Segment Start: Records for processing

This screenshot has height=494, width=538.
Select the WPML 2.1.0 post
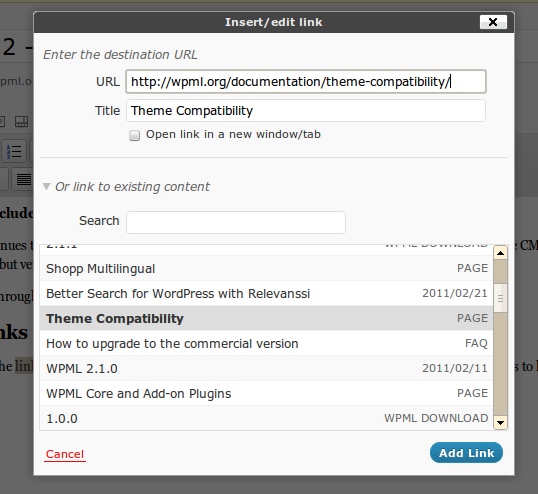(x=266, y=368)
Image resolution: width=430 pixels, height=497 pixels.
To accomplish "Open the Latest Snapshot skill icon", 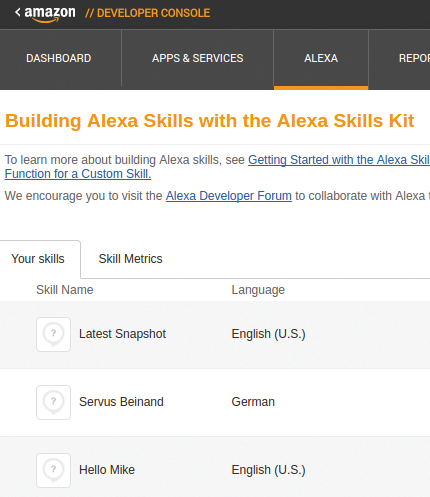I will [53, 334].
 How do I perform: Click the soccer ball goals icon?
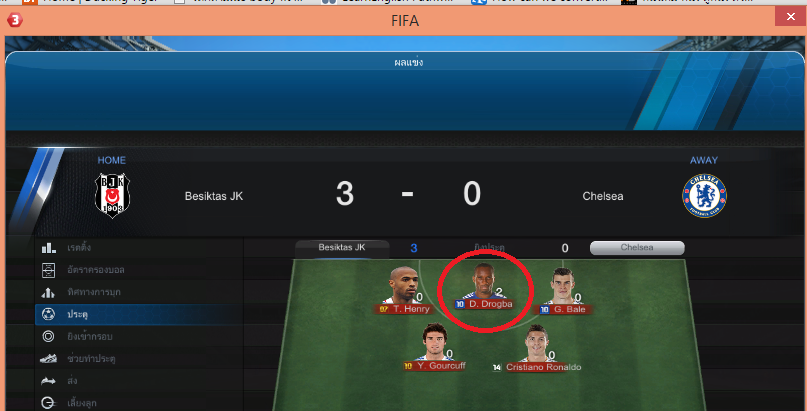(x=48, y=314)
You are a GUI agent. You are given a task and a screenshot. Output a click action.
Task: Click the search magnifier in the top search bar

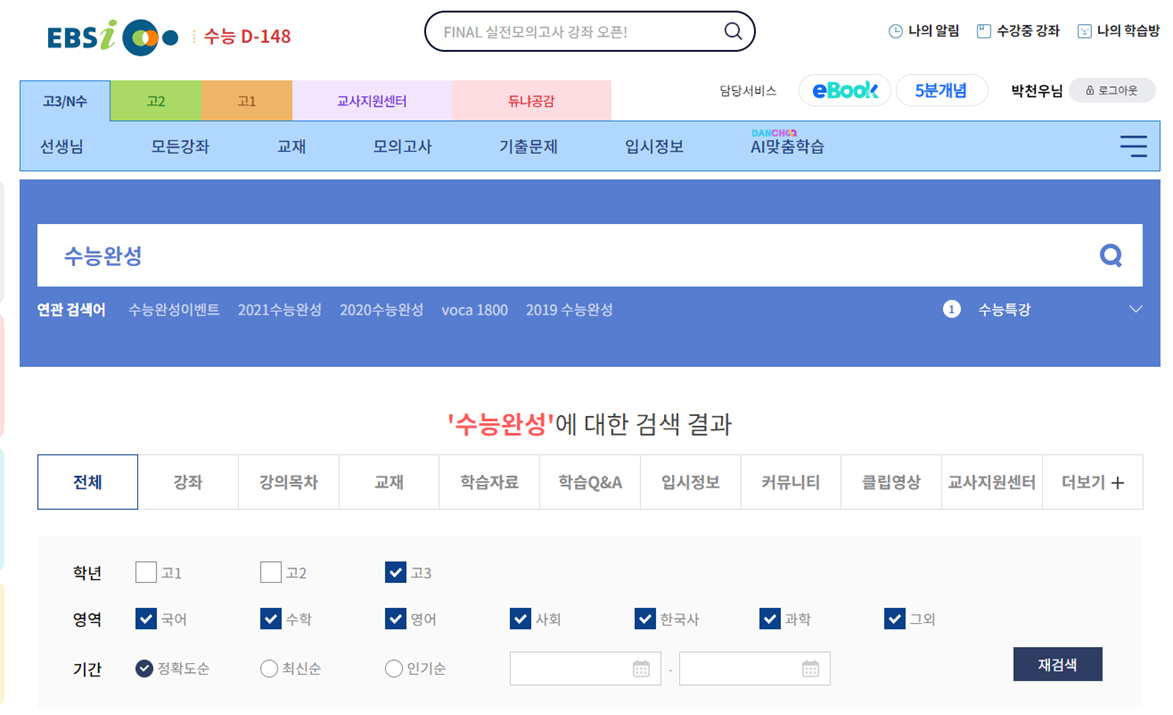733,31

Segment End: Records for processing

Instructions to follow:
Please output only the lines running from the one that holds "You are a GUI" through the last line of the entries, both ends included, without any images.

Output of the exercise:
You are a GUI agent. You are given a task and a screenshot. Output a click action.
Task: Click the search magnifier in the top search bar

733,31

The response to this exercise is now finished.